La renuencia natural a poner viviendas en el mercado a precios considerados bajos y que no remuneran adecuadamente la inversión en producción inmobiliaria conduce también a la retención de viviendas y a la informalidad, con el mercado paralelo y otros expedientes que explotan la escasez de oferta.
El condicionamiento de precios devalúa y degrada el parque inmobiliario, descapitaliza a los propietarios y deprecia el valor de las viviendas, reduciendo la calidad de la construcción y el mantenimiento. Al reducir los incentivos para el mantenimiento o hacerlo inasequible por falta de recursos, los edificios se deterioran hasta alcanzar condiciones extremas y quedan condenados a un mercado marginal, lo que da lugar a la llamada "espiral de insolvencia".
Socialmente, el condicionamiento promueve la injusticia, ya que equipara a inquilinos pobres y ricos. Si subsidiar a los pobres es necesario, dadas las reservas que expresé anteriormente sobre esta línea de política pública, toda la comunidad (es decir, el Estado) debería asumir la carga, no unos pocos propietarios. De igual manera, la distribución espacial de la escasez conduce a otro tipo de injusticia: mientras algunos inquilinos se benefician de alquileres más bajos en ubicaciones convenientes, otros tendrán que reubicarse o incluso les resultará imposible encontrar vivienda.
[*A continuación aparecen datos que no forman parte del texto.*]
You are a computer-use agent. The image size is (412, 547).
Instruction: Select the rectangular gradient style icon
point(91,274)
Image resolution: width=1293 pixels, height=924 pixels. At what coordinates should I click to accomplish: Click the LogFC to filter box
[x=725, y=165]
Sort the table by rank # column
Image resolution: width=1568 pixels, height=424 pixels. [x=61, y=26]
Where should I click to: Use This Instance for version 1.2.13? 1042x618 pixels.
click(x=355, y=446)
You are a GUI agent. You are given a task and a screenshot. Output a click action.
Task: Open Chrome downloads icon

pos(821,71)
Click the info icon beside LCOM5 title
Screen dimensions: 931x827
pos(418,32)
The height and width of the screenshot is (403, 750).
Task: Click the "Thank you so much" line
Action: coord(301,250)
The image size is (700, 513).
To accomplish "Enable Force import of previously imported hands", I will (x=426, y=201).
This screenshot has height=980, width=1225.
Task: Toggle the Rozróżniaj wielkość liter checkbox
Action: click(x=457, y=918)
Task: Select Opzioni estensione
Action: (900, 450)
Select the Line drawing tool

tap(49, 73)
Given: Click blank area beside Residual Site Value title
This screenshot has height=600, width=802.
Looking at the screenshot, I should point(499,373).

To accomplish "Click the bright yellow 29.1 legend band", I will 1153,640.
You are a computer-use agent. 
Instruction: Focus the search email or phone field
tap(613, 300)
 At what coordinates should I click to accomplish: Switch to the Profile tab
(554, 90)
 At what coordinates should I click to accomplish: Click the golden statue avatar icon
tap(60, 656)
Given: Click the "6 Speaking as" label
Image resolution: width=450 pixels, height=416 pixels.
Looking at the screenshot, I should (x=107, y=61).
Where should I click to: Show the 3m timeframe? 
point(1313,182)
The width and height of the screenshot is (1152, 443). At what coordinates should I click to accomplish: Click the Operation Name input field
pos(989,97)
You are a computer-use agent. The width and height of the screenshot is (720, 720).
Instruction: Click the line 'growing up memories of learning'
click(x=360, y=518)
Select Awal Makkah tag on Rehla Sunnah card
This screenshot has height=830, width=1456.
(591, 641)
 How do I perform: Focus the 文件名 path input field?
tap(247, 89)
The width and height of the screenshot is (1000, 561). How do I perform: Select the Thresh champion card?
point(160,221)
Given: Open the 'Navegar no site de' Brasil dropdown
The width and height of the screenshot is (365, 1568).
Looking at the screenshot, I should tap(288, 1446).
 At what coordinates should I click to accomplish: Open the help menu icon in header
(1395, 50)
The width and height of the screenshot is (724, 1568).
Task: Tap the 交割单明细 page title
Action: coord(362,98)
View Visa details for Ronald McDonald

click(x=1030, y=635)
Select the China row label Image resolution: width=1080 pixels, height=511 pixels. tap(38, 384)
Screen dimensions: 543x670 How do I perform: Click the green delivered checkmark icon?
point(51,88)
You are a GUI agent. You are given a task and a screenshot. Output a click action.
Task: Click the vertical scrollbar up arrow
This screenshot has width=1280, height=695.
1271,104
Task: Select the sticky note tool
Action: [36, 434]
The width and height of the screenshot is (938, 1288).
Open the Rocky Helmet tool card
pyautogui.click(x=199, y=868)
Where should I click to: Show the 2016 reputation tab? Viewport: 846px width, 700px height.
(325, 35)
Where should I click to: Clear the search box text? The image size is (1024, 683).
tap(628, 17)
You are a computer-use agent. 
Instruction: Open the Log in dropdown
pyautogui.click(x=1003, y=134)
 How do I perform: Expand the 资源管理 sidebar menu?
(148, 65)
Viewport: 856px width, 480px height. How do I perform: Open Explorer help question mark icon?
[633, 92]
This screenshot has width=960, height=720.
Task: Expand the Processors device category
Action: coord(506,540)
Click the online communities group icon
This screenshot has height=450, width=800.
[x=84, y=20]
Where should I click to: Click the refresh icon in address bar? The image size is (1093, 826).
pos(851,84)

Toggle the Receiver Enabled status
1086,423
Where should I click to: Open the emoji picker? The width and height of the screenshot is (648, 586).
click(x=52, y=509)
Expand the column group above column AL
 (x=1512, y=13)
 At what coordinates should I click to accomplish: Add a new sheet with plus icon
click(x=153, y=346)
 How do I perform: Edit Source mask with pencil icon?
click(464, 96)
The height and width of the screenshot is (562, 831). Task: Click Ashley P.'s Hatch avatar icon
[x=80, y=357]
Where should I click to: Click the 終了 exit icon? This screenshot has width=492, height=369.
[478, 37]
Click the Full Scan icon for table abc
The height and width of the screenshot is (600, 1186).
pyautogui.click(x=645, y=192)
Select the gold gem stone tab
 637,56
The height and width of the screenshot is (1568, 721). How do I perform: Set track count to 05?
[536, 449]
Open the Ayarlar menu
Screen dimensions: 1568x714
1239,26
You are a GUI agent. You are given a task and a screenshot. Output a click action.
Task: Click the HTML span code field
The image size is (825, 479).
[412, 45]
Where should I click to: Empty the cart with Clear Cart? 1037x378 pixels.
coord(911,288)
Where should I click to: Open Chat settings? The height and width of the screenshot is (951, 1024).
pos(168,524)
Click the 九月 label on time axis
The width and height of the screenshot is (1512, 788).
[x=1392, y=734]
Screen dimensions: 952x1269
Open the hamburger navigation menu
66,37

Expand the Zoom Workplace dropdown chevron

La movilidad poblacional es la libertad de tomar decisiones vitales y se ve afectada por la falta de viviendas de alquiler y la escasez de viviendas vacías. Restringir la movilidad afecta el empleo, agrava los desplazamientos y ata a las personas a las viviendas de bajo alquiler que han conseguido o las impulsa a comprar, lo que también afecta su futuro. Las personas mayores permanecerán en casas grandes que ya no necesitan para beneficiarse de alquileres bajos, o las subarrendarán informalmente para generar ingresos, sin el conocimiento de sus arrendadores.
En términos de dinámica urbana, estos problemas trascienden la crisis de la vivienda. La disfuncionalidad del mercado de alquiler es la causa principal de la despoblación y la desertificación funcional en las zonas centrales de nuestras ciudades. Esto creó un enorme vacío que comprometió la resiliencia del sistema urbano y condujo a una ocupación abrumadora por factores exógenos.
Naturalmente, los aspectos negativos señalados son efectos perversos, no previstos por la bienintencionada institución del control de alquileres de vivienda. Pero, como bien dijo Milton Friedman, las políticas públicas se juzgan por sus resultados, no por sus intenciones.